Recognized for groundbreaking research
Snow received a Best Teacher Award from the CSU Alumni Association this spring. In his first seven years at CSU, his laboratory provided research experiences for 36 undergraduates, 19 senior design team students and eight pre-college students. Snow himself started doing research as a first-year undergraduate at MIT.
“My undergraduate research experience was directly responsible for my subsequent career path,” he said. “I am thrilled to have the chance to use this significant gift to CSU to provide similar opportunities to student researchers at CSU to pursue creative new projects. For example, I am a mentor for a CSU student organization dedicated to competing in BIOMOD, an annual biomolecular design competition. Thanks to this gift, the BIOMOD team will directly benefit from new access to instrumentation and materials.”
Snow’s group engineers biomolecular scaffold crystals that can be used for diverse applications including edible and biodegradable biosensors, microscopic barcodes, and as tools for high-throughput structural biology.

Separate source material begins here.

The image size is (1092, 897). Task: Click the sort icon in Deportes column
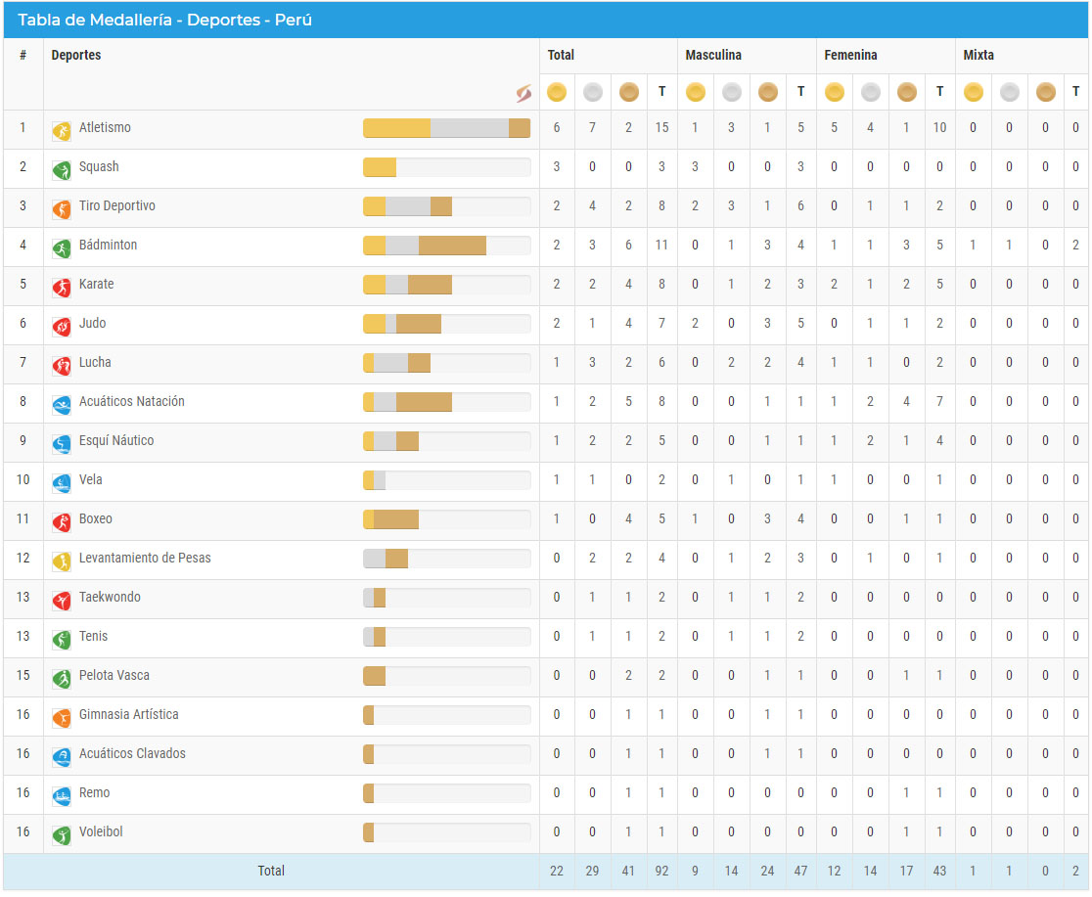coord(523,93)
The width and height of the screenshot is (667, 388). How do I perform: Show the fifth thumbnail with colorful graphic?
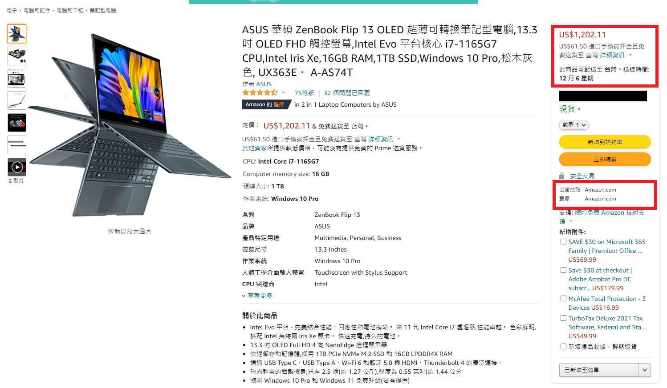point(17,123)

Nelsons support innovative work
“Being senior leaders at our company, we understand the quality of the product, the level of innovation and the organization’s rating in the marketplace are deeply tied to the employees and their retention,” said donor Peggy Nelson. “We believe by doing this type of program we are helping a professor, the students that are exposed over the three years to the professor’s work and are bringing innovative outcomes to the university. Seems like a win, win, win!”
As a chemistry student originally interested in molecular nanotechnology, Snow became a dedicated undergraduate researcher in computational structural biology. He completed a Ph.D. in biophysics in 2006 at Stanford University, where he was a Howard Hughes Fellow studying the biophysics of protein folding.
Before arriving at CSU in 2011, Snow was a Jane Coffin Childs Fellow and a King Abdullah University of Science and Technology, or KAUST, Research Fellow in the laboratory of recent Nobel Laureate Frances Arnold. Snow also spent time at the California Institute of Technology developing software for computational protein engineering, designing libraries of cellulase enzymes and studying protein recombination using crystallography.
“He has masterfully blended his formal education in the sciences with the quantitative reasoning and design ethic of an engineer,” said David Dandy, chair of Chemical and Biological Engineering.
At CSU, the diverse research interests of Snow have led to joint appointments in the departments of Chemistry and Biochemistry & Molecular Biology; the Schools of Biomedical Engineering and Advanced Materials Discovery; and the graduate program in Cell and Molecular Biology.